(DATA Opens)
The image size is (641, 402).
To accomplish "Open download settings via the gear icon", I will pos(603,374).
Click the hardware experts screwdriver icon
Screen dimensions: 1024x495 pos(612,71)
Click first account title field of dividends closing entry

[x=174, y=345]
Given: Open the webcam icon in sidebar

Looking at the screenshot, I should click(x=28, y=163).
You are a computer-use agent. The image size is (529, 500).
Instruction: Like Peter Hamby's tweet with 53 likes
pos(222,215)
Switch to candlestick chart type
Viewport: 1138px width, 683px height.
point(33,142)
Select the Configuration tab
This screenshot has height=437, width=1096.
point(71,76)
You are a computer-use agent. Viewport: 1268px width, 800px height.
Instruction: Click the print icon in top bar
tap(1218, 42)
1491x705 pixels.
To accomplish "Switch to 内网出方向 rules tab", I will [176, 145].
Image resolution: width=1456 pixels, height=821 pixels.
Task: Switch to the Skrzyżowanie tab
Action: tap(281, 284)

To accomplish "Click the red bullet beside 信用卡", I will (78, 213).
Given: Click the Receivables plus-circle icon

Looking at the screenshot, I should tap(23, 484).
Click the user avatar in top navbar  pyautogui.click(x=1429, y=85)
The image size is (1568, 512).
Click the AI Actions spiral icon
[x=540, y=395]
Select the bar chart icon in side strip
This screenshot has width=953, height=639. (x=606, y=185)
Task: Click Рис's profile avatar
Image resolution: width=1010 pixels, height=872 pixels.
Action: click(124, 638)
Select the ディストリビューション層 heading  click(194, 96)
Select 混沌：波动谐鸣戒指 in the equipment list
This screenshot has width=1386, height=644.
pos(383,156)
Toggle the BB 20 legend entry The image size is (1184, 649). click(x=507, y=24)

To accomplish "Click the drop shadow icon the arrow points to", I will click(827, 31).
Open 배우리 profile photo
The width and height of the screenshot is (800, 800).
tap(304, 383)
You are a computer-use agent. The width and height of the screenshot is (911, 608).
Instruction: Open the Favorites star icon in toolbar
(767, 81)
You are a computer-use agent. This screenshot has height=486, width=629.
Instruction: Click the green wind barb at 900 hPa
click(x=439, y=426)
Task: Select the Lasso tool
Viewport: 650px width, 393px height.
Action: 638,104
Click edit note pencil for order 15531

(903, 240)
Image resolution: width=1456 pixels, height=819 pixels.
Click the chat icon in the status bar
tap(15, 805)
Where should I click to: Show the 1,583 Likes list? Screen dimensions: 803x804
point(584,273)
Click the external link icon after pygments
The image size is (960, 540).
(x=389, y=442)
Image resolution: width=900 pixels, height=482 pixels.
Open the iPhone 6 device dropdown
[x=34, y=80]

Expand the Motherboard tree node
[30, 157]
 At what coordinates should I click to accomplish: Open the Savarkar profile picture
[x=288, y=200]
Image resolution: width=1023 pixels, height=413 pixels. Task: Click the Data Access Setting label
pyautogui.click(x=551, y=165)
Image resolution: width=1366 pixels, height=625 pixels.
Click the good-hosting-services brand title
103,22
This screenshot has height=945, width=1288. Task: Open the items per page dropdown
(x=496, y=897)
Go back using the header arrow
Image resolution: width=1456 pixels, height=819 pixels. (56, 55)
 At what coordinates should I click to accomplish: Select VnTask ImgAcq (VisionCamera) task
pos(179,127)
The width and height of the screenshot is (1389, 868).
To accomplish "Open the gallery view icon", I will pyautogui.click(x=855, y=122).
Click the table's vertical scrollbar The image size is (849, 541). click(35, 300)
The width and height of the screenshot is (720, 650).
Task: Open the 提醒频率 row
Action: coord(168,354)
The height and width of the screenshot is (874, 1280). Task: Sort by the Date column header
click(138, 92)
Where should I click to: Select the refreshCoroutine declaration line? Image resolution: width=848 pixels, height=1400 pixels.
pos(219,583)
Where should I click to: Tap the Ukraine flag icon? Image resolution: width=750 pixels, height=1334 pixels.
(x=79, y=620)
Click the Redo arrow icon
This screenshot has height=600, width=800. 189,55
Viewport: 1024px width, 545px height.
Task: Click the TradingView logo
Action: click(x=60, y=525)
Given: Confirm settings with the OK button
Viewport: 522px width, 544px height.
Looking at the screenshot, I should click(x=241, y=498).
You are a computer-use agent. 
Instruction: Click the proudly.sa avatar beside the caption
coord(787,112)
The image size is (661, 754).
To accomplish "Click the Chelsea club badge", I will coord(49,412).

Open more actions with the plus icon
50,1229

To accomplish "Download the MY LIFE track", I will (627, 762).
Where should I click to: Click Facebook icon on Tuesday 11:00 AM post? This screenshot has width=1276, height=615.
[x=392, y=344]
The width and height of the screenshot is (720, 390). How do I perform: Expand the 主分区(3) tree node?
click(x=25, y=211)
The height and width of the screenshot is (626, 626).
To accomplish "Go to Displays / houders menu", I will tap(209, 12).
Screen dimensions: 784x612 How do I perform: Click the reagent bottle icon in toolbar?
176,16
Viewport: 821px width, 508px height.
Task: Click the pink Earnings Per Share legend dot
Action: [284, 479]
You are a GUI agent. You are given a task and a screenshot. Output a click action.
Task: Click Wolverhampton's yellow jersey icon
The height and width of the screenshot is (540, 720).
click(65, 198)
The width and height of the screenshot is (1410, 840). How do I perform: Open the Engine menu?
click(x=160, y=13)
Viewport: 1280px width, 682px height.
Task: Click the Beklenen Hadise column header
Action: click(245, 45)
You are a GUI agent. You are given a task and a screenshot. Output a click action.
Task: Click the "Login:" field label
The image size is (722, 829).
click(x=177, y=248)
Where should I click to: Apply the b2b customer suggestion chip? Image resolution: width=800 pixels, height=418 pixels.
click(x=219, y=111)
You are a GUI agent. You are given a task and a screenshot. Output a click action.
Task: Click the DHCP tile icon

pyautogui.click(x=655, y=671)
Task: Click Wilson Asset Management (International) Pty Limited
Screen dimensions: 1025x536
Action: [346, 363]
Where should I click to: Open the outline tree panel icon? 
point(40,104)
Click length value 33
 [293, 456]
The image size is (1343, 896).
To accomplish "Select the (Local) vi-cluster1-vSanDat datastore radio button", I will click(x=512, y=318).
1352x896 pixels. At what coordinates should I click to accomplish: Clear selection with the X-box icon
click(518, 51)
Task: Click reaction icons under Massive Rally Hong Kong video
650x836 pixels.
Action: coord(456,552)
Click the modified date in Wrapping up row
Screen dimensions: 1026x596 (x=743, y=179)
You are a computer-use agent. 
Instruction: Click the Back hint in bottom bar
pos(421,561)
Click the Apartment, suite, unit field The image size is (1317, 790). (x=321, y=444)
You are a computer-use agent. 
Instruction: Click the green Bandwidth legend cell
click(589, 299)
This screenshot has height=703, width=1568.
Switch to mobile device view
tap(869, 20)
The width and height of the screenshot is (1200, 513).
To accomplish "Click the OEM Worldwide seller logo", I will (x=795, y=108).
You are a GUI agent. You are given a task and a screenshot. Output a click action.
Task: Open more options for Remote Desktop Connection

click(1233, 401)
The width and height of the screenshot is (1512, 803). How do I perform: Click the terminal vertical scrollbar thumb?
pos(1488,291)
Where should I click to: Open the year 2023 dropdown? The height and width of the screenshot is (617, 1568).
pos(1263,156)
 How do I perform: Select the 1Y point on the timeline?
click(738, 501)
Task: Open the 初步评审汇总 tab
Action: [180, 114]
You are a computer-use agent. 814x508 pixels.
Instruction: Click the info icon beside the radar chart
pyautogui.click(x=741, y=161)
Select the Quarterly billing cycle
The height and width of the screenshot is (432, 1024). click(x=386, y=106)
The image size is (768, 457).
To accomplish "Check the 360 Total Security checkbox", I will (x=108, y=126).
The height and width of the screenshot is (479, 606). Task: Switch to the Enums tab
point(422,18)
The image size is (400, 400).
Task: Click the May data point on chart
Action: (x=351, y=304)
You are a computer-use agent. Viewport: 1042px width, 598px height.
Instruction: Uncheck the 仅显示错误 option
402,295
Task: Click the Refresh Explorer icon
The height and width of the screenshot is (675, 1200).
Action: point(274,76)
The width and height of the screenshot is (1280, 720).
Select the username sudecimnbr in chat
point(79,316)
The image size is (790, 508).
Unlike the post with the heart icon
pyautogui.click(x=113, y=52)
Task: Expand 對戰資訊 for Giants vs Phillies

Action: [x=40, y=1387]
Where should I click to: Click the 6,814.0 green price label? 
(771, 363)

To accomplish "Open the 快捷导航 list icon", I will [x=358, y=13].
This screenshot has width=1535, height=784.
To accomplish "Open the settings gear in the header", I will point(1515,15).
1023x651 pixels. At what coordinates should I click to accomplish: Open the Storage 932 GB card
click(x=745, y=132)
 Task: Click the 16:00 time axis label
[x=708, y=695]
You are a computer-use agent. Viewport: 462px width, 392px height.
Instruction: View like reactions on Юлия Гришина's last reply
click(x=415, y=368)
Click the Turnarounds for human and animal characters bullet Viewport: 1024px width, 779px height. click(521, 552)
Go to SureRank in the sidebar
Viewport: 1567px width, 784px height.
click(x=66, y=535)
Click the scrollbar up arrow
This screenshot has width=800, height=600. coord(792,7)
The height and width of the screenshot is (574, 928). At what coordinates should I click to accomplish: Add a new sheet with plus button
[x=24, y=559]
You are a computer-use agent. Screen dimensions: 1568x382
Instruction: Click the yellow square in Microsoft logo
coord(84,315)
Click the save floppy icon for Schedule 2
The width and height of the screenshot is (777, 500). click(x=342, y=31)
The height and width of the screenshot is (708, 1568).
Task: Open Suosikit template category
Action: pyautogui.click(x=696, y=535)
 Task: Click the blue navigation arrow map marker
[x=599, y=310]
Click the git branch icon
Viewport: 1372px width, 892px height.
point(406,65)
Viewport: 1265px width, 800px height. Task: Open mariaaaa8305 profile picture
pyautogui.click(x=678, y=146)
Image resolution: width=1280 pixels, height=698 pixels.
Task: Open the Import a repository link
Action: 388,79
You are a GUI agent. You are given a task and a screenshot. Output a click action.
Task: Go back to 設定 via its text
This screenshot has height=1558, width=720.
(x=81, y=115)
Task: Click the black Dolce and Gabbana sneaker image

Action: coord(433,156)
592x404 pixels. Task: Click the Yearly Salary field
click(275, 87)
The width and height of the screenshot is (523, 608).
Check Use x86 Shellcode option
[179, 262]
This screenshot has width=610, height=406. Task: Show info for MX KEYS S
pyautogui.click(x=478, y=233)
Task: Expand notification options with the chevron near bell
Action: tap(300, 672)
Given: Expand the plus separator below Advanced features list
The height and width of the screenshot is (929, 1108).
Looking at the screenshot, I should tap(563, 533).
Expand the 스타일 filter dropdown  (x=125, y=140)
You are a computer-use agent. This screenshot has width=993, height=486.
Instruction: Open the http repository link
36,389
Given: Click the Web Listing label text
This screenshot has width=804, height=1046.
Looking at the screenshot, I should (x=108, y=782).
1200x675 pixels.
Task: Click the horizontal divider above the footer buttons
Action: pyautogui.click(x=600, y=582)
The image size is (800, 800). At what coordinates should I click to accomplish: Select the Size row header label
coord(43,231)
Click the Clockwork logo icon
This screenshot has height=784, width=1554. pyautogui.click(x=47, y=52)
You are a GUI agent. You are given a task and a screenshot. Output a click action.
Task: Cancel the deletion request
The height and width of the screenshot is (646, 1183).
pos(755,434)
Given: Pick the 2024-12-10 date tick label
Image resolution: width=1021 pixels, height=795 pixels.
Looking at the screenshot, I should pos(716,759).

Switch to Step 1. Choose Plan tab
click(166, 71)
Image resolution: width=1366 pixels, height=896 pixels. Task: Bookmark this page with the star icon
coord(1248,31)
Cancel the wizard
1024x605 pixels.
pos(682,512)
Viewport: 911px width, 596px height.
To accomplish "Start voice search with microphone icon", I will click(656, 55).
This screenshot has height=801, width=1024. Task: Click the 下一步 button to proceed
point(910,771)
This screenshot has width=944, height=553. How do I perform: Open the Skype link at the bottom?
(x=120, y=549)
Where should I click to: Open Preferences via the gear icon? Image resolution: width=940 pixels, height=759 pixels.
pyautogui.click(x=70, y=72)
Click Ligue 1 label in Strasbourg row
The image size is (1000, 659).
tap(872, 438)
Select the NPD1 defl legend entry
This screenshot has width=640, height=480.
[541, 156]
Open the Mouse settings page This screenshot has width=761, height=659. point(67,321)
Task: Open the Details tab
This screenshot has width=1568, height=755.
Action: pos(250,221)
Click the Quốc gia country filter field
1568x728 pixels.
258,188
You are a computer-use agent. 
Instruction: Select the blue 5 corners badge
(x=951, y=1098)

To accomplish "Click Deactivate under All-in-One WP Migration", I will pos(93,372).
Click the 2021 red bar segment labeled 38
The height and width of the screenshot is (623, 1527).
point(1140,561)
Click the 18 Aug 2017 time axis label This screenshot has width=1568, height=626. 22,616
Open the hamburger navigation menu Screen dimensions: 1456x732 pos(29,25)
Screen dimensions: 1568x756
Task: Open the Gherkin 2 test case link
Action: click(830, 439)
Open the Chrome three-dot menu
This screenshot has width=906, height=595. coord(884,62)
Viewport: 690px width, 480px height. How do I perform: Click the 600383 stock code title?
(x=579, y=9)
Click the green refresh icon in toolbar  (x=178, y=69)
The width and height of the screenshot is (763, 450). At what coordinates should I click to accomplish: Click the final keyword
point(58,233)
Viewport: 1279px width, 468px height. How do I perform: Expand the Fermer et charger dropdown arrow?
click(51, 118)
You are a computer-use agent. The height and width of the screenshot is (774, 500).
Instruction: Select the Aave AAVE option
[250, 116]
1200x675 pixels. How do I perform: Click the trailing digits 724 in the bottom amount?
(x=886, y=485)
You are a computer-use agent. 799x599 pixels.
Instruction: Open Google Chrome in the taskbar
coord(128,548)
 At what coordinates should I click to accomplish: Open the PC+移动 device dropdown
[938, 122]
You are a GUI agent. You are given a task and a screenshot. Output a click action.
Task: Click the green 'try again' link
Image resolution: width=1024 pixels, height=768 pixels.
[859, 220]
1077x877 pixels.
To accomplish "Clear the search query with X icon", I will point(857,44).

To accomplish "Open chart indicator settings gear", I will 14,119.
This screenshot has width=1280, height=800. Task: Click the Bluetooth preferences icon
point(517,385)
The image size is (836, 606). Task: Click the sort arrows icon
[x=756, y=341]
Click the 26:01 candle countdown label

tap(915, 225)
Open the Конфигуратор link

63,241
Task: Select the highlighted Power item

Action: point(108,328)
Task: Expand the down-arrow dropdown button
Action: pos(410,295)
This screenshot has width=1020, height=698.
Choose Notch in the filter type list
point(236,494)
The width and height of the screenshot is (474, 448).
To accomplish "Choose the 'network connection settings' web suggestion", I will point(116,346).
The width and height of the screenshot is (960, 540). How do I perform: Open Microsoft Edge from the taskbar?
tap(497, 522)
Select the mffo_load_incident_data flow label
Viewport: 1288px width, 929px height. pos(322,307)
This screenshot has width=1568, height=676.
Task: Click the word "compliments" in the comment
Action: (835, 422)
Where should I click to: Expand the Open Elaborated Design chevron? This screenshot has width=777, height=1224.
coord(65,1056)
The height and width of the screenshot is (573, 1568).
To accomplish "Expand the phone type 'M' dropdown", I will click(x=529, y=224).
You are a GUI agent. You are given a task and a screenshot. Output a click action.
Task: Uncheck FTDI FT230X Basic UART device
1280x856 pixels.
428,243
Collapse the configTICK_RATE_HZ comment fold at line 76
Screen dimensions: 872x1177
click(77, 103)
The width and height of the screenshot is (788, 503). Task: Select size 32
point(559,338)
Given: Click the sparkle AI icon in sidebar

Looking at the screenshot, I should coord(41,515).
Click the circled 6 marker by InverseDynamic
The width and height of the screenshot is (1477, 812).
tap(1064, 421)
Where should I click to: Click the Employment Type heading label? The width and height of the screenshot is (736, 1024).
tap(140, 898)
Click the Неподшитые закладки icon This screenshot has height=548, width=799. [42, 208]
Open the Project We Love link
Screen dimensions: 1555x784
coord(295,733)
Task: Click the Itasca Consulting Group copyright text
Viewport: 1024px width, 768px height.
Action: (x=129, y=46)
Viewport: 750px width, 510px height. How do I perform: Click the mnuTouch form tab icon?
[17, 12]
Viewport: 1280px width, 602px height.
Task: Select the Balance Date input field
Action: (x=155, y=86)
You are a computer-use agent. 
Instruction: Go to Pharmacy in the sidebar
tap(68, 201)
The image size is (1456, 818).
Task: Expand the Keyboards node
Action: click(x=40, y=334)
(DATA Closes)
> WORK TO COMPLETE
In the lines above, spot each one that contains the word "text" and copy it.

> FINISHED TASK
Task: Go back to 設定 via its text
Given: Click the Web Listing label text
Task: Click the Itasca Consulting Group copyright text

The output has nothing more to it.